Posts Tagged ‘marketers’

Brand Value: Measuring All the Angles

June 13, 2012

Measuring Brand ValueAh, the L.A. Dodgers, a team whose recent woes under the leadership of Frank McCourt resulted in a purchase that rocked the baseball world. In 2011, Forbes estimated the Dodgers to be worth $800 million, more than the average value of a major league baseball team team. Thanks to a TV deal in March 2012, Forbes upped that number to $1.4 billion. One month later, news erupted that Guggenheim Baseball Management, a consortium lead by Magic Johnson, would acquire the team for a whopping $2.15 billon.

Many questioned the rationale behind this dollar amount, exclaiming the consortium vastly overpaid for a franchise with such a comparatively low net worth. David Carter, executive director of the USC Sports Business Institute, tells Fox Business, that it’s not solely about buying an organization at face value. “It’s purchasing a baseball team that is an anchor that allows you to make money off other revenue-rich opportunities.”

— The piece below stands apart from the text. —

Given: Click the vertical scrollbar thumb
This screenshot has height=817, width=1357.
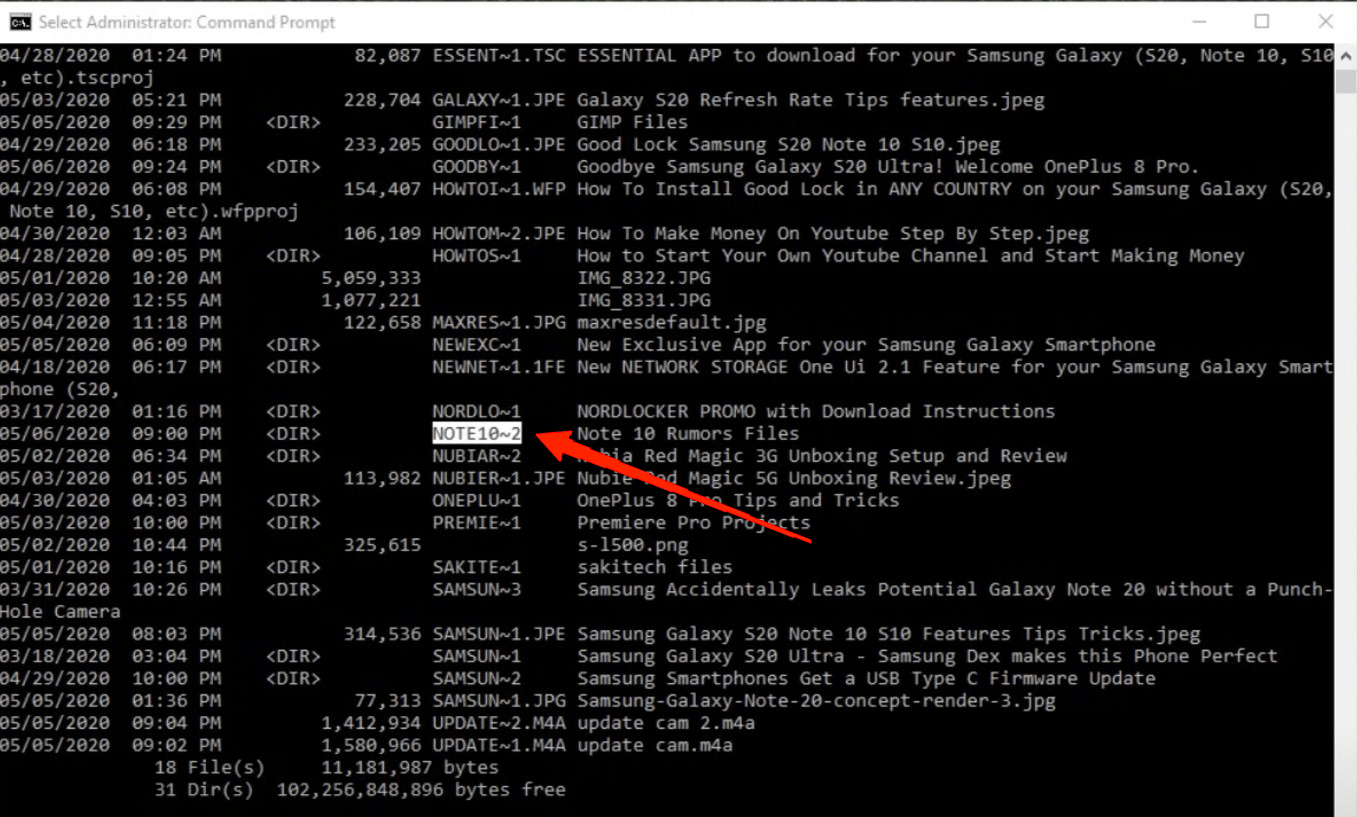Looking at the screenshot, I should point(1345,80).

Chief executives that agree with this see the value of a brand. However, many CEOs, CFOs, and accounting teams still see marketing and communications as cost line items rather than buttresses that sustain brands and lend book value to companies.

Columbia Business School recently published two studies related to varying perspectives organization’s have about the value of marketing. The first, “Accounting for Marketing Activities,” found that part of the problem is internal communications. Experts feel that marketers don’t clearly articulate the impact of their expenditures on bottom lines to finance officers. The second, “Marketing ROI in the Era of Big Data,” adds that there’s a need to develop a better understanding of how marketing creates financial returns for companies. Attributing value to marketing is a common struggle.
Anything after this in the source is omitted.